Someone Should Listen to Paul Krugman


Mario Draghi, who runs the European Central Bank, made clear yesterday that he now feels the current arrangements for the Eurozone are unsustainable. He called on the leadership of the zone to make clear and unequivocal commitments to either its sustainability or to significant change, while clearly signaling his preference for the latter. He noted that the real battle for the Euro was being fought in Italy and Spain – suggesting he already sees Greece out iof the zone following a default.

At almost the same time, the EU commissioner for economic matters, Olli Rhen, was making similar statements. Suggesting it was time for some serious and focused leadership from his political masters, Rhen said that the single currency’s members needed “a genuine stability culture and a much upgraded common capacity to contain common contagion. This is the case, at least if we want to avoid a disintegration of the Eurozone and if we want it to survive.”

As these words were being uttered, the electrorate in Ireland were being asked to vote in favour or against the fiskalunion compact and its austerity implications for Ireland, with a “yes” vote looking likely.

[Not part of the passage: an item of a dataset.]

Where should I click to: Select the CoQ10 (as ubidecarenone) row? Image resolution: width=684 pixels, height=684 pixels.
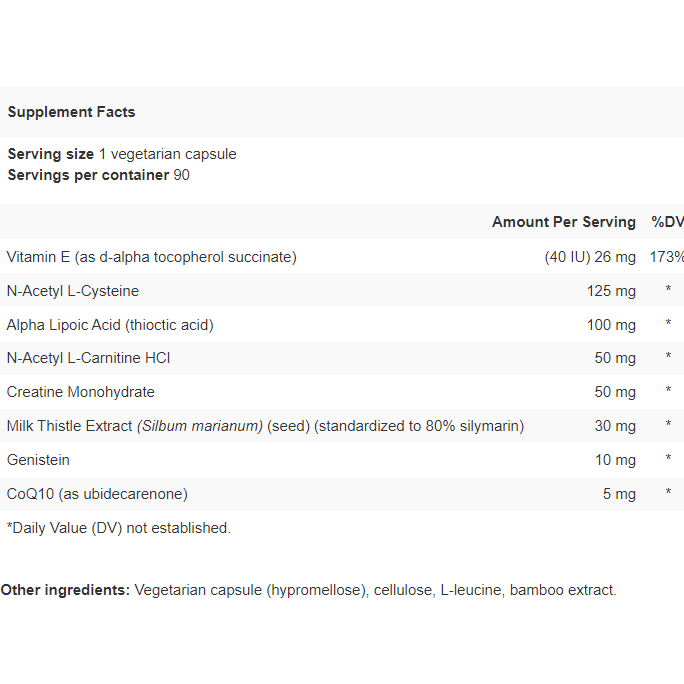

So an eventful day in Europe. The clock is indeed ticking and the time for a Greek exit and a Spanish and Italian bailout appear imminent. Greece will default and leave the Euro, though some are floating the idea of “defaulting” within the Euro – impossible under all of the agreements Greece has signed and all members of the fiskalunion compact have agreed to. Spain is wandering around in the wilderness of debt financing looking for someone or something to save its ailing banking system and support its government. Italy is reeling from two major earthquakes and the earth shattering silence of its core economy. It’s a mess.

Paul Krugman is in Europe promoting the view that almost everyone who is supporting the Eurozone strategy of austerity has it dead wrong. Austerity is not inspiring business confidence, is not working and is morally wrong. Austerity is leading to a lost generation of young people and the idea that they will all go off and start their own businesses is just pure nonsense (as indeed it is). What is needed, he suggests, is more infrastructure and public spending, modest rise in inflation and the encouragement of risk.

He is getting some serious negative reaction, with most who discuss the issue with him being simply incredulous that a Nobel prize winning economist could be so out of tune with the dominant view. Precisely. This is what thinkers do – challenge orthodoxy. This is why he won the Nobel prize.

He does make the point that, once unemployment starts to go down and we see economic growth occurring, then is the time to reduce public spending and lower debt – but most don’t hear this part.

His suggestion that the current fixation on austerity is actually an ideology not an evidence based strategy also gets people upset. “If a family is in serious debt they must reduce it” say his critics and he responds, politely but firmly, that an economy is very different from a household and we cant see the analogy taking us very far.

But at least he is a willing crusader against wrong-minded and failing economic policies. Someone should listen.